Didactic Search Engine

An educational Information Retrieval system built in Python (by ClaudeCode, no glory or blame for me), designed to demonstrate text search fundamentals -- from inverted indexes and classical ranking models to neural dense embeddings. Built with a clear two-pipeline architecture (storage and search) and a rich interactive CLI.

Features

5 ranking algorithms: Boolean (TF), TF-IDF, BM25, Vector Space Model (cosine similarity), Dense Embeddings (sentence-transformers)
Bilingual support (Italian + English) with automatic language detection
Query expansion via bilingual thesaurus with toggle control
Boolean operators (AND/OR) with multiple syntax forms (&&, ||, OR keyword, prefix notation)
Rich CLI interface with colored tables, panels, and spinners (powered by Rich)
2D/3D vector proximity visualization using matplotlib and plotext (in-terminal)
Benchmarking suite: 100 queries across all ranking modes with comparative timing tables
Persistent inverted index serialized to JSON
32-test suite covering preprocessing, storage, and search (keyword + vector)

Quick Start

pip install -r requirements.txt
python main.py

On first launch the system automatically downloads required NLTK resources (stopwords, punkt), builds the inverted index from the document collection, and persists it to index/inverted_index.json.

Requirements

Python 3.8+
nltk >= 3.8
rich >= 13.0
matplotlib >= 3.7
scikit-learn >= 1.3
sentence-transformers >= 2.2
plotext >= 5.2

Architecture

The system follows a two-pipeline design that separates indexing from retrieval.
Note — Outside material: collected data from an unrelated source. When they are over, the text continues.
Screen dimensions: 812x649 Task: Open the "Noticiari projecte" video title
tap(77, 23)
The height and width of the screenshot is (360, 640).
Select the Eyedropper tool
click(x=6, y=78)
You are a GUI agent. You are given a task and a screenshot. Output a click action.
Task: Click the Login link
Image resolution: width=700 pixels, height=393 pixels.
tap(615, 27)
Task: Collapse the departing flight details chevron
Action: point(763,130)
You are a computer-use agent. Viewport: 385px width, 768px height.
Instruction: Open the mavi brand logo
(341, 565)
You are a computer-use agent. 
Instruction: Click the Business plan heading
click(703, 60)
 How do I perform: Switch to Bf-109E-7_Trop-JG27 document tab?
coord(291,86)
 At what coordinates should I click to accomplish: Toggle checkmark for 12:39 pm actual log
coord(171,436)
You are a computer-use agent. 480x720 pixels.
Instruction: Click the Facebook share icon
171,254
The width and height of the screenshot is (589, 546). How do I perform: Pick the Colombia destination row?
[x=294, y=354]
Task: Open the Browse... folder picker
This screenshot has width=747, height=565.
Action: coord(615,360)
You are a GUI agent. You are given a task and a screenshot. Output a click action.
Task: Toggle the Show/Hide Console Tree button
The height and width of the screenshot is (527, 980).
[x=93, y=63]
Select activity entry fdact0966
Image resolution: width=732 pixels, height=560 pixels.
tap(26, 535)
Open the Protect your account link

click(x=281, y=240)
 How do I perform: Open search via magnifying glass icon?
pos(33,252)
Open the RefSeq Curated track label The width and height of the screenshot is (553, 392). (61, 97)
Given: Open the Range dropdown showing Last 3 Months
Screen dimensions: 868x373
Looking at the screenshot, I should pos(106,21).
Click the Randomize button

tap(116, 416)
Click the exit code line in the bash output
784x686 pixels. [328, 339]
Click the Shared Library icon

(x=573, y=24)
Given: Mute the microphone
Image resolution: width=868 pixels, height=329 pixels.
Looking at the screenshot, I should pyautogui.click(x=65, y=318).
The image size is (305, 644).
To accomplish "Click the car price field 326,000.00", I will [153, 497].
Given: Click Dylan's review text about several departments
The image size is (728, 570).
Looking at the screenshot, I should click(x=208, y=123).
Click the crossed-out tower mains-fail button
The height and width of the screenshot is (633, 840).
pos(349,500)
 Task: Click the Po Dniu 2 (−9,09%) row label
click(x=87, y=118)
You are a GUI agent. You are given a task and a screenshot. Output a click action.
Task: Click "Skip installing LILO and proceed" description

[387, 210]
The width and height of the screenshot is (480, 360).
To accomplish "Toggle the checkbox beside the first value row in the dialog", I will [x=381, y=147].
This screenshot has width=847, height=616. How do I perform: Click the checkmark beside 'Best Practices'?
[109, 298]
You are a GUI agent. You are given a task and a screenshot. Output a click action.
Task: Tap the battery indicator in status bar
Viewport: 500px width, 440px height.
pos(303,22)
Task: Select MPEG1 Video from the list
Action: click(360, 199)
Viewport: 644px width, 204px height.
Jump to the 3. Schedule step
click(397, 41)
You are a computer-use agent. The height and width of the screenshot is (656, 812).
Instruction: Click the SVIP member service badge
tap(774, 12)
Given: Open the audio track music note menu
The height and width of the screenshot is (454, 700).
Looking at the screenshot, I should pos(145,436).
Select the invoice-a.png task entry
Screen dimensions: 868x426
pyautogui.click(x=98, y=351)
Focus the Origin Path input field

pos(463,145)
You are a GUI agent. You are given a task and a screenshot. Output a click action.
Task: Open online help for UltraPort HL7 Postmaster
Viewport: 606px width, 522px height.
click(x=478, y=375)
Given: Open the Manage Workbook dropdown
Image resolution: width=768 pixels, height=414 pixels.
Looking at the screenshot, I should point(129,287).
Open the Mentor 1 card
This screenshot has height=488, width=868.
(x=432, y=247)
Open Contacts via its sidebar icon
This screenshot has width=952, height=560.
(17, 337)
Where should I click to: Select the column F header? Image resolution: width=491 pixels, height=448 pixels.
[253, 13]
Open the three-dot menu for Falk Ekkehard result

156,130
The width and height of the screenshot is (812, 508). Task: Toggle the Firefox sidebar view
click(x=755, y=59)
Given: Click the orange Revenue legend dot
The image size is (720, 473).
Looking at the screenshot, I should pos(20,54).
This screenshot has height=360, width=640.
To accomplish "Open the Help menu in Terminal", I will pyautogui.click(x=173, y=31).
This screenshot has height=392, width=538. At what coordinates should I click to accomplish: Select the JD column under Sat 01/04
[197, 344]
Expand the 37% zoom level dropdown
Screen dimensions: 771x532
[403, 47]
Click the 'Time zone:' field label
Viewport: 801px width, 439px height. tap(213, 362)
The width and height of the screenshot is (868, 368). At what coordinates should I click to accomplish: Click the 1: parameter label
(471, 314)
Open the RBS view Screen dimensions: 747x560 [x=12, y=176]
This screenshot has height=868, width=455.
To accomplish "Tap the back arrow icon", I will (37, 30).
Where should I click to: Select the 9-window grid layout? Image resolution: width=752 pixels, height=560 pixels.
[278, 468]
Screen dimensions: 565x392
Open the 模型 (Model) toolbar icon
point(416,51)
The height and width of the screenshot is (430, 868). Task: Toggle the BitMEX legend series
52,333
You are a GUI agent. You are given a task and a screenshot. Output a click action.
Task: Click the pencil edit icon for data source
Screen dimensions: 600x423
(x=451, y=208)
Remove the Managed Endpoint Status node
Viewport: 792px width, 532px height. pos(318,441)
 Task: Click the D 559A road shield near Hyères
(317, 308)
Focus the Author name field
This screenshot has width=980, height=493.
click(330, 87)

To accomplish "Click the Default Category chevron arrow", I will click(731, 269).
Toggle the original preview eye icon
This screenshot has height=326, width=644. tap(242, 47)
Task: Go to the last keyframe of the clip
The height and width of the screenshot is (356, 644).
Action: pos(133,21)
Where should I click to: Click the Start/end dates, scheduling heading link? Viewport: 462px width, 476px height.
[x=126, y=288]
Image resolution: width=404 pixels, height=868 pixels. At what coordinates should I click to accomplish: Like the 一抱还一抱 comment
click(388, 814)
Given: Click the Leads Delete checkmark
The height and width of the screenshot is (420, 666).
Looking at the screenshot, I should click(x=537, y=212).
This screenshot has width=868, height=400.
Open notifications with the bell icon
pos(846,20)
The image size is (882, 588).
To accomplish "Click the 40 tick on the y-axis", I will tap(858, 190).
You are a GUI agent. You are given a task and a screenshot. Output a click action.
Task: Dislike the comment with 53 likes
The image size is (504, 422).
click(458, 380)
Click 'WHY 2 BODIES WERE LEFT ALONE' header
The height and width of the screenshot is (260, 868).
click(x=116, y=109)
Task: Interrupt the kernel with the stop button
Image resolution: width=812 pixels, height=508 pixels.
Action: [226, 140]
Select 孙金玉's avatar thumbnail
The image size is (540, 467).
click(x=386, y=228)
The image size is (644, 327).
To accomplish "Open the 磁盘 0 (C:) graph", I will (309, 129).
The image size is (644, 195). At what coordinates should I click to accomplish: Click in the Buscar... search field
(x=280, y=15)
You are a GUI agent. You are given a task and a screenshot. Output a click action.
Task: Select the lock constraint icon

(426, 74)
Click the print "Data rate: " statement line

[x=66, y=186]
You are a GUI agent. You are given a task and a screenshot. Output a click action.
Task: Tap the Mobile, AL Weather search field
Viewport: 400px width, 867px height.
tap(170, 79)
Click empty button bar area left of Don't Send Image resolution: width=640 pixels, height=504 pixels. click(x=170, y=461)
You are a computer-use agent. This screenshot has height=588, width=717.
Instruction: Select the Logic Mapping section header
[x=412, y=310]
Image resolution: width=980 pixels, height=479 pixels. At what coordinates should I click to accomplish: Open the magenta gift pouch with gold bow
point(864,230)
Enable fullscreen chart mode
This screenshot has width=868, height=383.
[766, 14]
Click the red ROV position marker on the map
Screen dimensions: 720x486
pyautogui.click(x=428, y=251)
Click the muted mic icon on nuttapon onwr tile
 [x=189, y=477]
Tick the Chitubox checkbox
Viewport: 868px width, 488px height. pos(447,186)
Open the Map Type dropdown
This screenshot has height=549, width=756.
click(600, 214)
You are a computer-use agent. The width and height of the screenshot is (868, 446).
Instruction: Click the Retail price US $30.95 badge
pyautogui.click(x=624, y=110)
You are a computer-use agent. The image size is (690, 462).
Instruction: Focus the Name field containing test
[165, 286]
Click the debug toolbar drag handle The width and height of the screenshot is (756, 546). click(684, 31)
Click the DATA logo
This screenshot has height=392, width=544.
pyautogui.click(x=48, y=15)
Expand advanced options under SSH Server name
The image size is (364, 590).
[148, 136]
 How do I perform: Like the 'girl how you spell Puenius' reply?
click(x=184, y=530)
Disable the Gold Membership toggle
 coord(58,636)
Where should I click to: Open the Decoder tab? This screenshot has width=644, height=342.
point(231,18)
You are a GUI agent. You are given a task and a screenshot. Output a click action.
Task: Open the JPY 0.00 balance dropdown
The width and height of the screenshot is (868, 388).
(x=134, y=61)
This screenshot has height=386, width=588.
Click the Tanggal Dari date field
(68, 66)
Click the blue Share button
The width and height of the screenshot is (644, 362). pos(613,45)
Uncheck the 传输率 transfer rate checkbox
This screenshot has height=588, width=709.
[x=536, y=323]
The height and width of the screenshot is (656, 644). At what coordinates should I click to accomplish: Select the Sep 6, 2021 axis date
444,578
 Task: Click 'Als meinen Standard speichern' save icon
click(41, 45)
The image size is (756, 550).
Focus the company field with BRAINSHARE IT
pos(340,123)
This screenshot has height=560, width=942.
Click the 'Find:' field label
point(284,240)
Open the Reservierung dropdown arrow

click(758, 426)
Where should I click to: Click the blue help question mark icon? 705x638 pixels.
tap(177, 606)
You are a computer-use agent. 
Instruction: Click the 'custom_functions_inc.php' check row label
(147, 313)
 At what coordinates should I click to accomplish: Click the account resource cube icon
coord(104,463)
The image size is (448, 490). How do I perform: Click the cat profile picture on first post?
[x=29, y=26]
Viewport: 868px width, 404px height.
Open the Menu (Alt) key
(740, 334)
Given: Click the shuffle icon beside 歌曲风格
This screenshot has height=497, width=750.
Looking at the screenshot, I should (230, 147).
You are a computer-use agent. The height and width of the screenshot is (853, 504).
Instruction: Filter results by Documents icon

Storage Pipeline -- runs once (or on +rebuild):

documents/ --> data_collection --> preprocessing --> inverted index --> JSON persistence

Search Pipeline -- runs on every query:

raw query --> query_parser --> query_preprocessor --> query_representation
          --> comparison --> ranking --> result_formatter (Rich output)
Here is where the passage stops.